La formazione del fumetto era diversa rispetto a
quella cinematografica, ma questo è un dettaglio di
poca importanza. Quello che conta è la grande
operazione di marketing che c'è alle spalle di
questo kolossal che ci era già stato annunciato un
anno fa da Samuel L. Jackson alla fine del film
Capitan America.
Il risultato è già da record. Solo nel primo
week-end, "The Avengers" ha incassato negli USA più
di 200 milioni di dollari, ottenendo la migliore
performance di tutti i tempi. E facendo la gioia
della Disney, che distribuisce il film.
La trama è semplice. Loki (Tom Hiddleston), fratello
malvagio e frustrato di Thor, si impadronisce del
Cubo Cosmico per aprire un varco tra la Terra e
l'universo e consentire così ad un esercito di
alieni (i Chitauri) di invadere il nostro pianeta.

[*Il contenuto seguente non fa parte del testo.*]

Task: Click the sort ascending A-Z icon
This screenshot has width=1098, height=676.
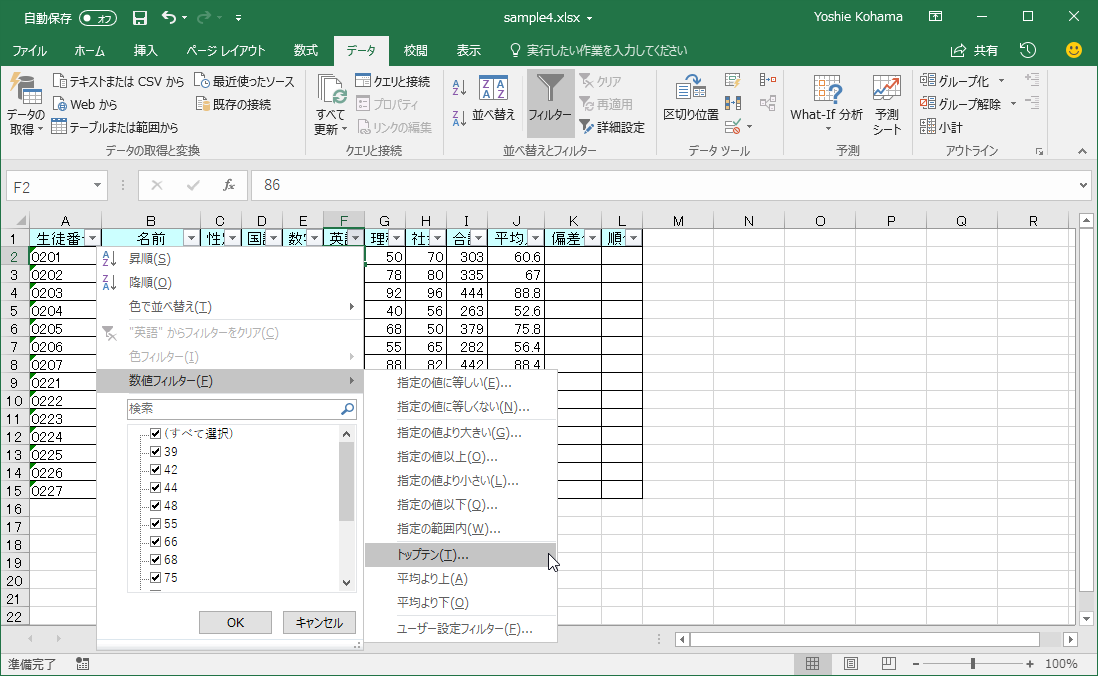Action: (459, 87)
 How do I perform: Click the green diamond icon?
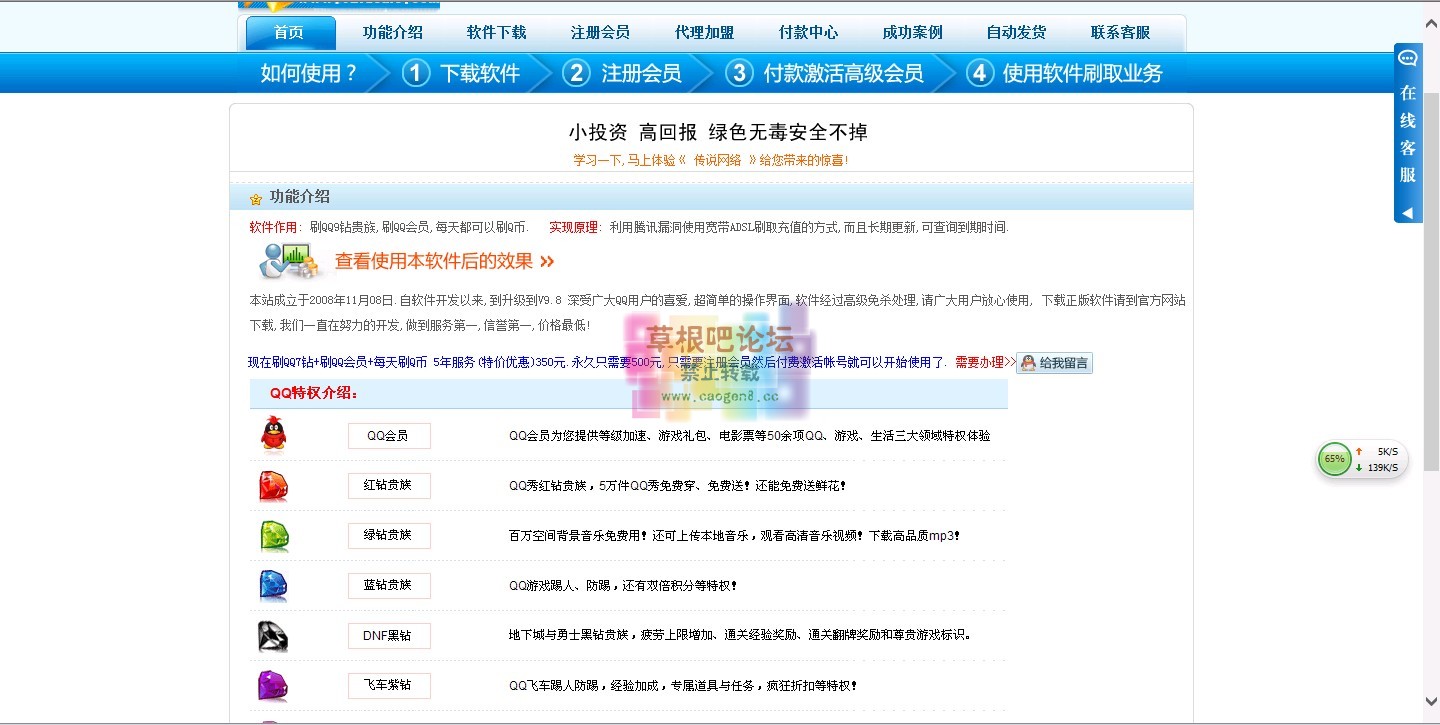[x=273, y=536]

Urge porre rimedio. Così Nick Fury (Samule L.
Jackson) decide di chiamare a rapporto tutti i
nostri eroi, a cominciare dal verde Hulk che aveva
cercato rifugio alla sua rabbia in America Latina.
Bisogna anche riportare alla ragione Occhio di Falco
(Jeremy Renner), stregato dallo strano scettro che
stringe in mano Loki. A lui ci penserà la bella
Natasha Romanoff, in arte Vedova Nera (Scarlett
Johansson).
Gli altri Vendicatori, dopo alcuni battibecchi
iniziali ed un serpeggiante scetticismo nei
confronti del progetto di Fury, dovranno attendere
la morte di un agente dello SHIELD, collezionista
delle figurine dei supereroi, per trovare la giusta
coesione e distruggere così la minaccia venuta dallo
spazio.
Grazie allo spirito di sacrificio di Iron Man il
mondo sarà salvo ed alla fine ognuno dei nostri eroi
sarà libero di tornare alla propria vita, anche se
perennemente monitorato dal Grande Fratello Jackson
pronto a ricostituire prontamente il team in caso di
nuovo pericolo.
Verboso nel primo tempo e più brioso nel secondo,
"The Avengers" è un film divertente ma non eclatante
diretto da Joss Whedon, famoso per aver creato la
serie di "Buffy, l'ammazzavampiri".
Gli effetti speciali sono eccezionali, soprattutto
se esaltati dalla versione 3D, però rimane un senso
di noia che pervade tutti questi film sui supereroi
creati da Stan Lee (ad eccezione del primo Iron Man
e di qualche X-Men).
La nostra preferenza va alla coppia Stark-Pepper (Robert
Downey Jr. e Gwyneth Paltrow), che ci riporta le
deliziose commedie rose degli anni 40, mentre i
palestrati Capitan America e Thor (rispettivamente
Chris Evans e Chris Hemsworth) agitano scudo e
martello ma non riescono ad essere nulla di più di
due belli senz'anima.
Hulk, interpretato dall'affascinante Mark Ruffalo,
quando si arrampica sui grattacieli sembra un King
Kong colorato di verde.
Ma quando si scaglia contro l'affascinante Scarlett
Johansson, non riesce a regalarci i brividi del suo
predecessore alle prese con la bella Fay Wray.